The current evaluation of ECG features in 882 COVID-19 patients is the largest to date, containing data collected from seven different hospitals across the Netherlands [1, 15]. Previous studies have described ECG features associated with poor outcome of COVID-19 patients. For example, Raad et al. identified ECG abnormalities associated with right ventricular strain (such as SIQIIITIII pattern and incomplete/complete RBBB) to be associated with the need for mechanical ventilation and mortality in patients admitted with COVID-19 [4]. With our data, we reproduced that the presence of RBBB is predictive of in-hospital mortality, but we were not able to do the same for the other features of right ventricular strain. A possible explanation for this is that the patients included in the study of Raad et al. were more severely affected by COVID-19, e.g. right ventricular overload due to severe pulmonary disease and potentially pulmonary embolisms, than the patients in our study [4]. Another study by McCullough et al. evaluating 756 COVID-19 patients, showed the presence of premature atrial contractions, RBBB and ischaemic T‑wave inversion to be associated with mortality, which corresponds to our findings [3]. This study is the first to identify ST depression and low QRS voltages as risk factors for mortality in COVID-19 patients. While ST depression may be a sign of myocardial hypoxia due to malperfusion, low QRS voltages may either represent emphysema and obesity, which are both previously identified as important risk factors for adverse events in COVID-19 patients. Low QRS voltages may also represent pericardial effusion, although pericarditis was only diagnosed in one patient in the entire CAPACITY cohort [1, 15].

Limitations

There are several limitations to acknowledge. No follow-up data was available to us after patients were discharged from the hospital, therefore we could only assess the in-hospital mortality and mortality after discharge was not included in this study. The multicentric nature of this study is a strength. However, since not all hospitals included in this study use the same ECG machine and different machines use different filtering settings. This could possibly have introduced bias when analysing the raw ECG data using deep learning. To minimise this effect, we applied several pre-processing steps to normalise the input data per hospital.

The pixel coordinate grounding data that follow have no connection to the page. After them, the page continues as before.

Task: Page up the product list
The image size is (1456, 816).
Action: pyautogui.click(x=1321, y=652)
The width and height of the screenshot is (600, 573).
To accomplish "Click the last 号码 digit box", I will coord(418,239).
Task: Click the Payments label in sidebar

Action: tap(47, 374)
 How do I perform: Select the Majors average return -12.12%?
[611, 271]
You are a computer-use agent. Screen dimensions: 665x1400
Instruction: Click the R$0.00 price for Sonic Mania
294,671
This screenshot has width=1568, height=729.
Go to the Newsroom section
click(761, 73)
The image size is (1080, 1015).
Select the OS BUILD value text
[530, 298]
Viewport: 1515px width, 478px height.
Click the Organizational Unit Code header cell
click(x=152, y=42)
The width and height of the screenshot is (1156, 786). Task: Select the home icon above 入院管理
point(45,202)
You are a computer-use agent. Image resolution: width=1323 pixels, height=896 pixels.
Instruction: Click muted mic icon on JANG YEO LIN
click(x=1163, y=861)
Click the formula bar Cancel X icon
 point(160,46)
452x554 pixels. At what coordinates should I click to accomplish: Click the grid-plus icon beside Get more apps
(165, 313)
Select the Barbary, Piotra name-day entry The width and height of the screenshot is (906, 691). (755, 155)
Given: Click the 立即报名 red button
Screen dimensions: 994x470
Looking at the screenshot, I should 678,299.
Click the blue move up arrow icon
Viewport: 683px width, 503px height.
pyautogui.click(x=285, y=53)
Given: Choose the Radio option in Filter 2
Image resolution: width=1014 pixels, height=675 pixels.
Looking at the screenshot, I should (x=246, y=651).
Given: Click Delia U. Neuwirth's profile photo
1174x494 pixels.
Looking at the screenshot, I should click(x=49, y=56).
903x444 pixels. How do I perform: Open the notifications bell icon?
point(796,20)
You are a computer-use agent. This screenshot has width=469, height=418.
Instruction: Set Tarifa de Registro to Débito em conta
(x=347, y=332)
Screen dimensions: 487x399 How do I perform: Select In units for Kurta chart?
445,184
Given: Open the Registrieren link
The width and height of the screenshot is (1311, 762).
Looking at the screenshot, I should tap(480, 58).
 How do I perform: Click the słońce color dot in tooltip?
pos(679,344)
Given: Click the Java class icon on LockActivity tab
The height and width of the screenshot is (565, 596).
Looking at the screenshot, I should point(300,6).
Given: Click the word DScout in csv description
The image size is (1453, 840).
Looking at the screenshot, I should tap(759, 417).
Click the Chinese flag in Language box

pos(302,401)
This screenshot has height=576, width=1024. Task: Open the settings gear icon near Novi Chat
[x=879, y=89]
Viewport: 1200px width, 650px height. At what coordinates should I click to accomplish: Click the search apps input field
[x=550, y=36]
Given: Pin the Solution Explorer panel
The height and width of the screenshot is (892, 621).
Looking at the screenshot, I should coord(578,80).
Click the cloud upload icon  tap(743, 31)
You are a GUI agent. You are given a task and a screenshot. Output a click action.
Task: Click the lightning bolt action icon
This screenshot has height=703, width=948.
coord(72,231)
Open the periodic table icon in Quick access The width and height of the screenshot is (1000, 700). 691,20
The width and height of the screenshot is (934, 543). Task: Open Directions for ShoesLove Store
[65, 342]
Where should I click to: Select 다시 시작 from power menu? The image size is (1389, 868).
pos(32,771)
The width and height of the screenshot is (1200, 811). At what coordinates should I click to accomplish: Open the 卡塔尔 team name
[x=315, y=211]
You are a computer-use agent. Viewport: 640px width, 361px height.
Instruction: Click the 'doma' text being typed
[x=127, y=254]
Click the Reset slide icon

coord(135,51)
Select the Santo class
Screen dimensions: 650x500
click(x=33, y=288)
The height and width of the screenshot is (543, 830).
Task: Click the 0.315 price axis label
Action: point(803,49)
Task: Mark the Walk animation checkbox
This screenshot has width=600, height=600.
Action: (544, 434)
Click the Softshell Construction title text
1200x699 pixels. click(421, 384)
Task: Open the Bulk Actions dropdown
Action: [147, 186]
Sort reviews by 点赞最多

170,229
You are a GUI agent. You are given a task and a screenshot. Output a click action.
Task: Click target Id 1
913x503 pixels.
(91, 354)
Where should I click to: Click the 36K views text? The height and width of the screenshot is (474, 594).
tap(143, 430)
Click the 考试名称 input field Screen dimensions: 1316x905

Furthermore, it is difficult to understand what features DNNs learn for their prediction and also in this study, we do not know the ECG features used by the DNN. Some techniques have been developed for this purpose, however visualisation of DNN remains a topic of ongoing research and therefore could be considered in near future. Finally, the models were evaluated in an external dataset with two Dutch hospitals, which might limit the generalisability to other countries or settings.

Conclusion

This study shows that ECG-based prediction models could be helpful for initial risk stratification of patients diagnosed with COVID-19, although the added value above age and sex is limited. Secondarily, several ECG abnormalities are associated with in-hospital all-cause mortality of COVID-19 patients. Furthermore, this proof-of-principle study shows that the use of pre-trained DNNs for ECG analysis does not underperform compared with multivariable regression analysis of ECG features derived using time-consuming human interpretation.